**WORK TASK:**
The answer is every line of the records that holds the word "computer", copied in full.

**SUPPLIED DATA:**
%%
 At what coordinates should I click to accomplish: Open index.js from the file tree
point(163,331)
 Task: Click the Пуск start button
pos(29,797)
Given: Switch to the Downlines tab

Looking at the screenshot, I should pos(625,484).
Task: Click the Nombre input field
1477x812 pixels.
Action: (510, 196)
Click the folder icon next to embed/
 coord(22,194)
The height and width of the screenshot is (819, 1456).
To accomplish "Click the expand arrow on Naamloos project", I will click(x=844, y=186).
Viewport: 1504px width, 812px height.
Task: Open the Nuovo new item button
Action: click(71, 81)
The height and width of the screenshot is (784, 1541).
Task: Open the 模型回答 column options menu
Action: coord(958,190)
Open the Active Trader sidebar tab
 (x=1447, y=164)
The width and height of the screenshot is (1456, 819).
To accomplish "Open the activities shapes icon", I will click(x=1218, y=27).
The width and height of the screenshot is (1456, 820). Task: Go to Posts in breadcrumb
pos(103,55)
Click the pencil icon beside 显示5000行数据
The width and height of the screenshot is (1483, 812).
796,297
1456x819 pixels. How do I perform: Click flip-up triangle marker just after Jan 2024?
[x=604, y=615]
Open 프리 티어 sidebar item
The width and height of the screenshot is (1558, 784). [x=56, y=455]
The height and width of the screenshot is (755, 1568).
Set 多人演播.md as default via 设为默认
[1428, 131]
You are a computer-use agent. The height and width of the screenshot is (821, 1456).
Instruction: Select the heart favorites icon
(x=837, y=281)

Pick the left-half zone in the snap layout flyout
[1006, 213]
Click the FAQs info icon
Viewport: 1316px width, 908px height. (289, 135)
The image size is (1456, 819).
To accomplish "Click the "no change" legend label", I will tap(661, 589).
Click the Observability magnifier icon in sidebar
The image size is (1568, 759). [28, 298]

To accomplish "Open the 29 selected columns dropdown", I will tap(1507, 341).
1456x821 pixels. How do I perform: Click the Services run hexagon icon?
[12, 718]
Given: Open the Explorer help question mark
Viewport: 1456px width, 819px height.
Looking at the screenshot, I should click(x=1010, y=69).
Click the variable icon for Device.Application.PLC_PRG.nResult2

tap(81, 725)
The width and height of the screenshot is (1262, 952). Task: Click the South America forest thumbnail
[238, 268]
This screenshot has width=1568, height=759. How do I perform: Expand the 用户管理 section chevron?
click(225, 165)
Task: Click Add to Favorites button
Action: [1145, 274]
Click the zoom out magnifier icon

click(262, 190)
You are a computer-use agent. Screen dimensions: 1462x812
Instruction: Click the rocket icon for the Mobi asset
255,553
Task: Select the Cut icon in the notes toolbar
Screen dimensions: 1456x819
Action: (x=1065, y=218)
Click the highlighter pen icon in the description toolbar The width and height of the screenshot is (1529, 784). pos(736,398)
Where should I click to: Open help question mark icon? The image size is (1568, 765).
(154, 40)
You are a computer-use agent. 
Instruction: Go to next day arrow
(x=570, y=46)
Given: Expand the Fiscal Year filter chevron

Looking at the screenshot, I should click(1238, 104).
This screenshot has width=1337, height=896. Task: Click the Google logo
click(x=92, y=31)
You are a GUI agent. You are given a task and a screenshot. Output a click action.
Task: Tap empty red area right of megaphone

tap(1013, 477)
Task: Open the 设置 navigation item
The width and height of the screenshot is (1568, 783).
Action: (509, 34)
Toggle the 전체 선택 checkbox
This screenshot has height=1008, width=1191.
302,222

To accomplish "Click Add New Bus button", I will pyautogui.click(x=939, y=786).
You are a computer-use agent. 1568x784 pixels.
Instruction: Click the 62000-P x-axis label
%%
**COMPLETED TASK:**
You are a computer-use agent. The height and width of the screenshot is (821, 1456).
You are a computer-use agent. Screen dimensions: 1462x812
You are a computer-use agent. 
You are a computer-use agent. 1568x784 pixels.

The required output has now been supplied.